Here is a more comprehensive breakdown of where each of the above hyperlinks lead:

  • Justice for Big Floyd is a website where you can sign the petition to have a message sent to Minneapolis County Attorney Michael Freeman, who has the power to arrest and charge the four police officers involved in the killing of George Floyd, telling Freeman to put the officers behind bars. The website also provides details who Floyd was: a peace activist and respected community leader. 
  • Andrew Goodman, along with two other civil rights workers, James Chaney and Michael Schwerner, were murdered by the Klu Klux Klan while fighting for African Americans’  right to vote during Freedom Summer in 1964. The Andrew Goodman Foundation was created to support youth leadership, voting accessibility and social justice initiatives on campuses across the country. 
  • Breonna Taylor was a 26-year-old EMT who was killed by police officers in her own home. On episode two of the Black Lives Matter web series “What Matters,” Black Lives Matter Managing Director Kailee Scales speaks to activist Tamika Mallory and attorney Lonita Baker about the fatal shooting. 
  • Run with Maud is a website dedicated to Ahmaud Arbery who was shot and killed by two white supremacists while out for a jog in February. He was only 25-years-old. By signing his petition, you will be sending a letter to officials, including Cobb, Georgia district attorney Joyette Holmes and the Georgia Bureau of Investigation, to advocate for charges against Glynn County police officer Robert Rash. 
  • The Washington Post recently ran an article about the book “Teaching for Black Lives” which helps educators incorporate teaching about Black people in their curricula. The article gives readers access to the full introduction as well as two chapters. 
  • On The Goop Podcast, Chief Content Officer Elise Loehnen sits down with DeRay Mckessen, a civil rights activist and author of “On the Other Side of Freedom.” He’s also the host of Pod Save the People and cofounder of Campaign Zero. The two of them talk about what it means to be an ally and how to become an accomplice. 
  • Ibram X. Kendi’s book “How To Be An Antiracist” reshapes the conversation about racial injustice in America. You may think you are aware of racism, but this book goes beyond that and teaches how to contribute to the formation of a truly equal society. 
  • “13th is a documentary by Ava DuVernay about the prison system in the United States and how it reveals the nation’s history of racial inequality. It is currently available for free on YouTube for you to watch now. 
  • NPR’s “Code Switch” is a podcast produced by a team of multi-racial, multi-generational journalists who are dismantling the intersectionality of race, ethnicity and culture, how they play a role in our lives and communities and how it is all shifting. 
  • I know Gwyneth Paltrow sometimes gets a bad rep, but her podcast asks the right questions and has the hard conversations. In this episode, Layla Saad, author of “Me and White Supremacy,” talks about how white supremacy is conditioned in all of us and helps people better examine the ways they unconsciously uphold racism. 

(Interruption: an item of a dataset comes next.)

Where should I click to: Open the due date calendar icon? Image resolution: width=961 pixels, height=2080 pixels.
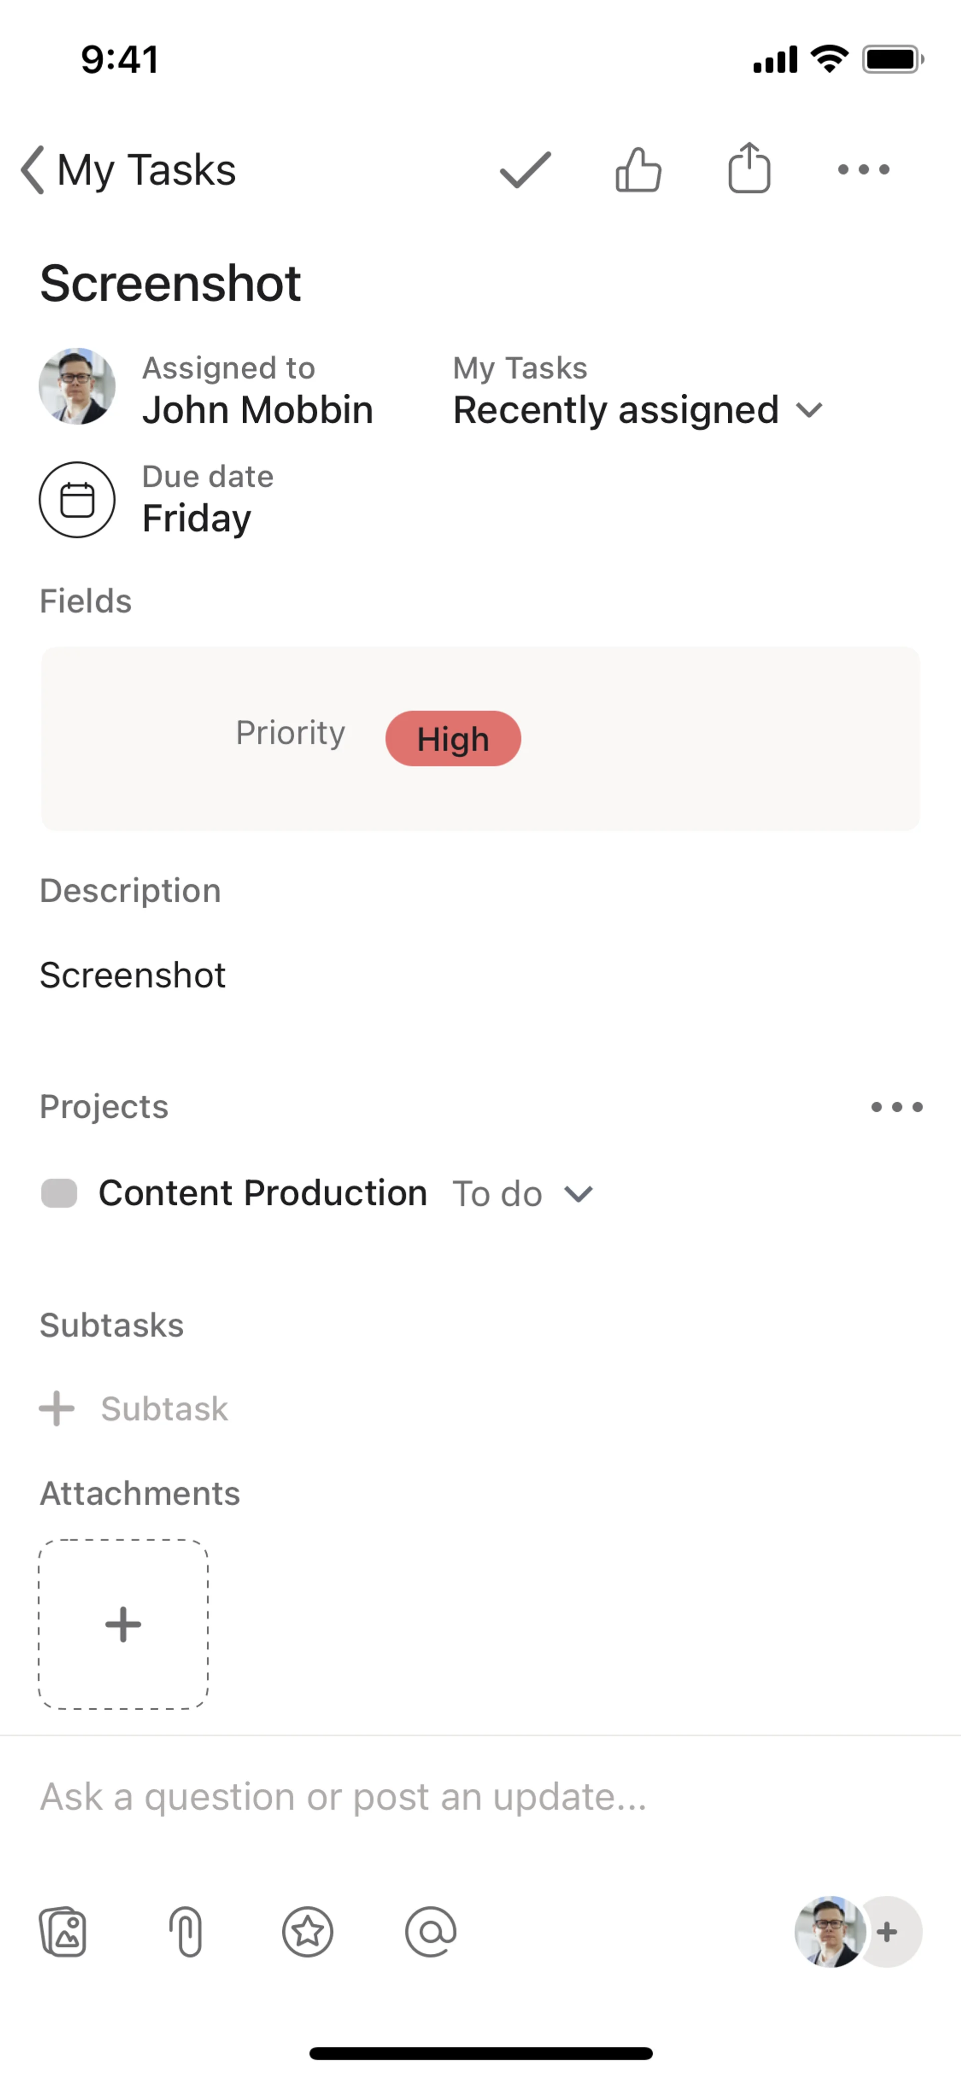(x=78, y=500)
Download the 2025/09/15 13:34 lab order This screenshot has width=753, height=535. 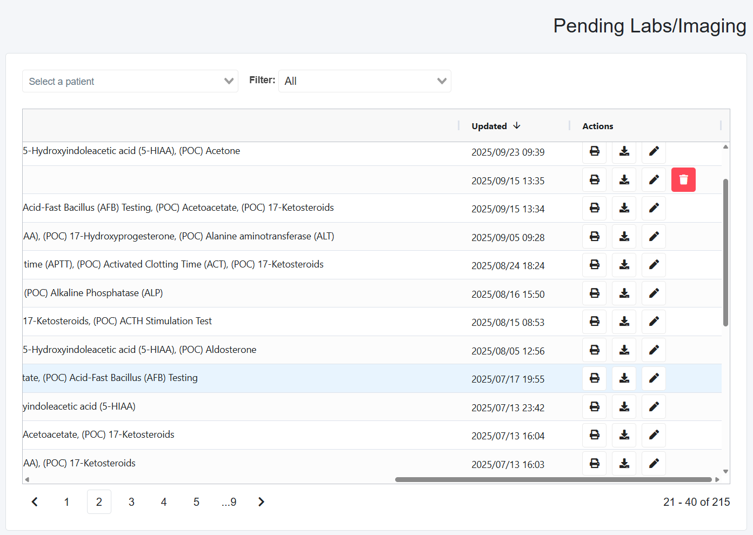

  • Forbes recently published an article with several anti-racism resources for white people to learn from. There are articles and books to read, podcasts to listen to, clips to watch and much more. Check it out.
  • The New York Times Styles section is my favorite hub and for good reason. Most recently, four women of color journalists — Jasmine Howard, Tariro Mzezewa, Lindsey Underwood and Caity Weaver — sat down to talk about the viral blackout that occurred on Instagram Tuesday, June 2. Read about it here.

And white people, it’s okay to admit you’re wrong and to ask the hard questions, because that is the only way we can grow. The world is so fragile right now and the only way through it is with compassion and action.